Listen up, men – did you think that family planning services were only for women? If you are sexually active, you can benefit from family planning health care, regardless of your gender identity. Support your own health and safety and your loved ones. Take control of your physical, emotional and sexual health by following these guidelines:
- Set goals, create a plan to meet them, take action. Family planning is not just for women. Men need to take care of their sexual health as well as protect their partner. Have you thought about your goals for having or not having children? Have you thought about how to achieve these goals? Discussing them with your partner is important. Once you have a plan, you can take action based on your personal values, goals and resources. For example, if you’re not ready to have children yet, your plan may include getting checked for STIs and deciding on a birth control method.
- Get regular checkups. Regular checkups help determine health risks early or before they become a problem. Heart attack risk factors and testicular cancer are two conditions that can be treated if caught early. Note when you feel unusual symptoms or pain. Keep track of any medications and past medical treatments.
- Know your family health history. Any diseases, disorders and conditions in the family should be written down and kept in a file that is updated regularly. Adding personal health history information to the family medical file is very important. This helps health providers screen for risk factors for disease.
- Prevent and treat STIs. Men need to get screened and treated for any STIs to protect not only their health, but also their partner’s. Some STIs can cause infertility whereas others can be harmful to a baby’s development if the mother becomes infected while pregnant.
- Stop smoking, using drugs or drinking too much alcohol. Not only are these actions very harmful to your health, but also consequences such as secondhand smoke can cause early death and disease in children and adults who live with you and do not smoke. Secondhand smoke can cause low birthweight in babies as well. Drinking too much alcohol and using drugs can cause infertility in men. If you are having trouble quitting smoking, drinking or using drugs, seek help from a healthcare professional or local treatment center.
- Prevent infertility. In addition to STIs, alcohol and drugs, many other health conditions and substances may cause infertility in men. The Centers for Disease Control (CDC) has a list of risk factors as well as additional information on infertility in men.
- Focus on your mental health. How you think, feel and react as you cope with life’s everyday challenges are all part of staying healthy. If you’re feeling stressed, you may also experience physical symptoms (such as changes in energy, sleep patterns, or appetite). If you do not feel good about your life or value yourself; or, if worry and stress do not go away and interfere with your daily life, get help. Talk with a healthcare provider and discuss treatment options.
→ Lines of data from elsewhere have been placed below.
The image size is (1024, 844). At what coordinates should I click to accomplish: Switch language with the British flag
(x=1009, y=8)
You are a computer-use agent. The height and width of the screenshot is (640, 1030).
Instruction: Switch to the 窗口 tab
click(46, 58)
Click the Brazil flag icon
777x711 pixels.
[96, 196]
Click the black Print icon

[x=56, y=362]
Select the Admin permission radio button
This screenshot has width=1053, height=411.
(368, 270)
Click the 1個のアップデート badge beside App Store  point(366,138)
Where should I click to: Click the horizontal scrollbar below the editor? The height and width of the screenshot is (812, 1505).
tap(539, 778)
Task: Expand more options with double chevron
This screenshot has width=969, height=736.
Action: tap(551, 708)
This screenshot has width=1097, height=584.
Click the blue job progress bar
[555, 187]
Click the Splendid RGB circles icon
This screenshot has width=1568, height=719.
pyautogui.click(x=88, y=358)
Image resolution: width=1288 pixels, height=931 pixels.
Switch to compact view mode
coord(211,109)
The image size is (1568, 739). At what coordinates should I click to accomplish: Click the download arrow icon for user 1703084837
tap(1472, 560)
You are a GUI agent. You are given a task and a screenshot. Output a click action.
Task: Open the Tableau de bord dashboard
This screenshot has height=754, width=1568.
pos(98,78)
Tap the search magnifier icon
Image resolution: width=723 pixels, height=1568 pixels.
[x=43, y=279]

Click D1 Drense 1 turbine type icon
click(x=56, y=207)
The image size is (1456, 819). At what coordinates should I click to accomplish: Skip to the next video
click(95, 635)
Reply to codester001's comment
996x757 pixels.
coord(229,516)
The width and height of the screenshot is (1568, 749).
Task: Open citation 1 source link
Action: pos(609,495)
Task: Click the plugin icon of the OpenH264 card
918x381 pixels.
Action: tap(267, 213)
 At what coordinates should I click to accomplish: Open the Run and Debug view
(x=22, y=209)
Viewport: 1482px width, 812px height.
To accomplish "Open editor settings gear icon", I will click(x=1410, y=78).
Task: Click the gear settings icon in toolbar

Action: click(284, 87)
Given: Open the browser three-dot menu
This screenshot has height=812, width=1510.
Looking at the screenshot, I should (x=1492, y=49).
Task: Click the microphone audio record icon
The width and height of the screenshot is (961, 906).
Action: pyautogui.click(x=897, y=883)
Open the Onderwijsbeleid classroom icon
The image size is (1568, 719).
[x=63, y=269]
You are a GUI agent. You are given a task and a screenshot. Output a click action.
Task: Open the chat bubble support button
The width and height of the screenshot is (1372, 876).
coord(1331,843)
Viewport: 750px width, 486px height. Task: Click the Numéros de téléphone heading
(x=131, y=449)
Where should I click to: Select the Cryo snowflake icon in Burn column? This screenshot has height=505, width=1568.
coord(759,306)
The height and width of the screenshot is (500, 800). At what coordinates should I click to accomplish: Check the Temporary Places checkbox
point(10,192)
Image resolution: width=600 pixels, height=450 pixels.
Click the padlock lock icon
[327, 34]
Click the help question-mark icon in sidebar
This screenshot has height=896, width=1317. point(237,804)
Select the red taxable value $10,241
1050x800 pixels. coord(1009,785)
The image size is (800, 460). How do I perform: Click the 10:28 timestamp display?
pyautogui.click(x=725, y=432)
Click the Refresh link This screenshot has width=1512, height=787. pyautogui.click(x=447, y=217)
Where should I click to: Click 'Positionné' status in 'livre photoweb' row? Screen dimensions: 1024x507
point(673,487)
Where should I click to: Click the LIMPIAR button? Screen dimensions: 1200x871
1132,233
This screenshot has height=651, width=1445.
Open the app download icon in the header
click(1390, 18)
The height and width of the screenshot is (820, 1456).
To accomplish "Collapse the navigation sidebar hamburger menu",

- Keep a healthy weight. A healthy weight helps you live longer and avoids dangerous conditions. The key to achieving and maintaining a healthy weight requires lifestyle changes, including a healthy diet and regular exercise.
- Support your partner. Working along with your partner may help make change easier. Develop healthier eating habits and plan meals together. Quit smoking and encourage each other to stick with it. Commit to regular physical exercise. Play sports together and when you can’t, exercise at home or via video chat. Hold each other accountable.
- Get help for problems with anger or violence.* Many people survive violence only to be left with lifelong physical and emotional scars. If someone is violent toward you or you are violent toward someone else, you need to get help immediately. Violence destroys relationships and families. You can get help to stop violence.
Now that you know more, get the services you need at an NJFPL-supported health center. They offer many services for men, such as:
- Well-visits (annual checkups)
- STI screenings
- HIV testing
- PrEP treatment
- Testicular cancer screenings
NJFPL health centers are located in all 21 counties of New Jersey. Services are available to anyone, regardless of gender identity, sexual orientation, how much money they make or whether or not they have health insurance. Click here to find the nearest health center to you.
* If you don’t feel safe talking to your partner about your sexual health or if you are the victim of domestic abuse, you are not alone and there are resources available to you. The New Jersey Domestic Violence Hotline is accessible 24/7 at 1 (800) 572-SAFE (7233). They offer lifesaving tools and immediate support to empower victims and survivors to find safety and live free of abuse. Your safety comes first, so all calls are totally confidential. The New Jersey Coalition to End Domestic Violence has a long list of other resources as well.